GOAL: Identify each row below that includes the string "Jonas", and copy every one of those rows in full.

DATASET EXCERPTS:
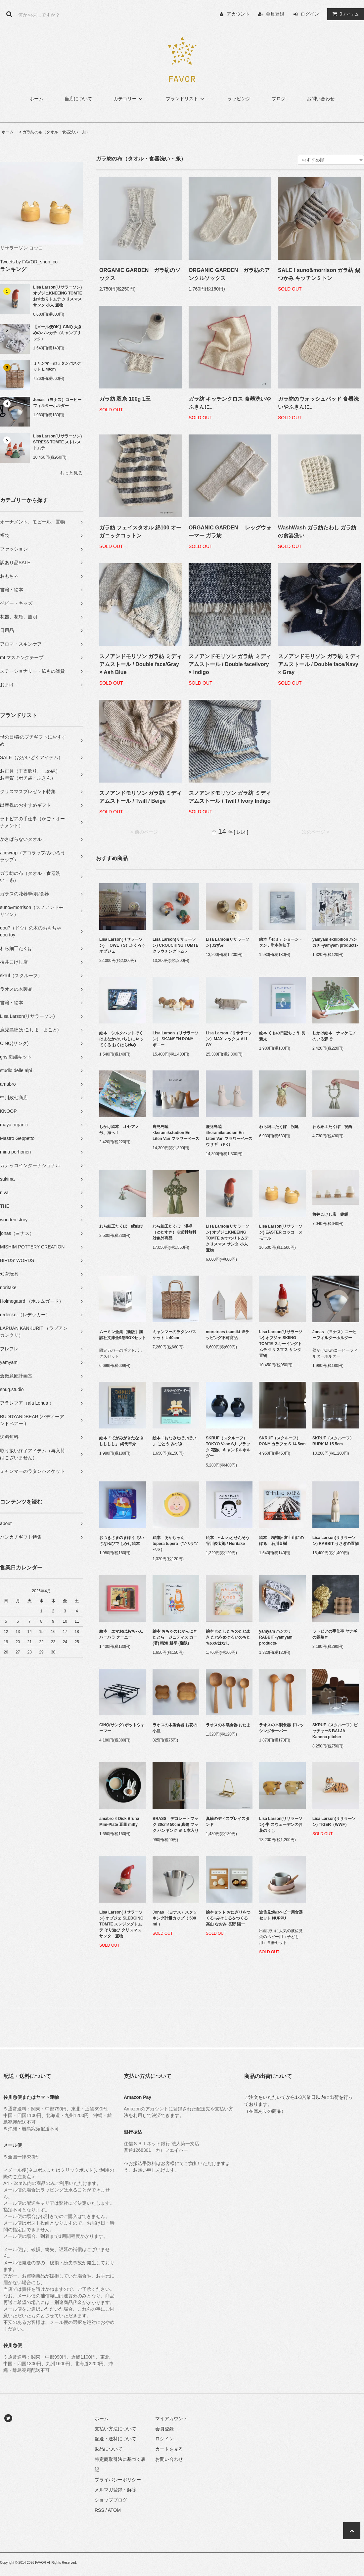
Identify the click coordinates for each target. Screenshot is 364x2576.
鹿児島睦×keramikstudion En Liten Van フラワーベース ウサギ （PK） (229, 1135)
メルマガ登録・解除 (115, 2489)
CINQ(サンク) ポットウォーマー (122, 1728)
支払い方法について (115, 2428)
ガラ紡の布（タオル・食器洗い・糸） (56, 132)
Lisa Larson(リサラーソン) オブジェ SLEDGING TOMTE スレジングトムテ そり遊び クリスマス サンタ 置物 (121, 1924)
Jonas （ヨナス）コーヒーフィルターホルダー (57, 402)
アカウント (238, 14)
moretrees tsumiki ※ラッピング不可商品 (227, 1335)
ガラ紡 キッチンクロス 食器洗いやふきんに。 (230, 403)
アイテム (344, 14)
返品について (108, 2449)
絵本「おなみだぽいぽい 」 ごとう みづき (174, 1441)
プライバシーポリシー (118, 2479)
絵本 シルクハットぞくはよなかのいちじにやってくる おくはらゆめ (121, 1039)
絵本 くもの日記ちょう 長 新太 (282, 1036)
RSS (99, 2510)
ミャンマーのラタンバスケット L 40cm (57, 366)
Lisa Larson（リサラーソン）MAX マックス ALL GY (229, 1039)
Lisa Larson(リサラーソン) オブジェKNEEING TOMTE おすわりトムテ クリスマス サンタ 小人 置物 (57, 296)
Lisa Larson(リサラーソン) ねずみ (227, 942)
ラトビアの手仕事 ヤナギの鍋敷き (334, 1634)
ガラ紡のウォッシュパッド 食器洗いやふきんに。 (318, 403)
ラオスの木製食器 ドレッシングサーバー (281, 1728)
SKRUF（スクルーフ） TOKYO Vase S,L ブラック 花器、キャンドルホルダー (228, 1447)
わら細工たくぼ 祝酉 (332, 1126)
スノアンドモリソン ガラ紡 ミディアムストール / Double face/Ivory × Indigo (230, 664)
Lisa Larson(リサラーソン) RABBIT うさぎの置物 (335, 1540)
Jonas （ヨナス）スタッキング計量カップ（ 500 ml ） (175, 1918)
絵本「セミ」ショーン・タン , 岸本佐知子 (281, 942)
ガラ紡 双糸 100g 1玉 (125, 399)
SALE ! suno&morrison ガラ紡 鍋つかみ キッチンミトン (319, 274)
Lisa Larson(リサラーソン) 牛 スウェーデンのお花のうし (280, 1824)
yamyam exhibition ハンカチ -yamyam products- (335, 942)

SOLUTION TO THE PROBLEM:
Jonas （ヨナス）コーヒーフィルターホルダー (57, 402)
Jonas （ヨナス）スタッキング計量カップ（ 500 ml ） (175, 1918)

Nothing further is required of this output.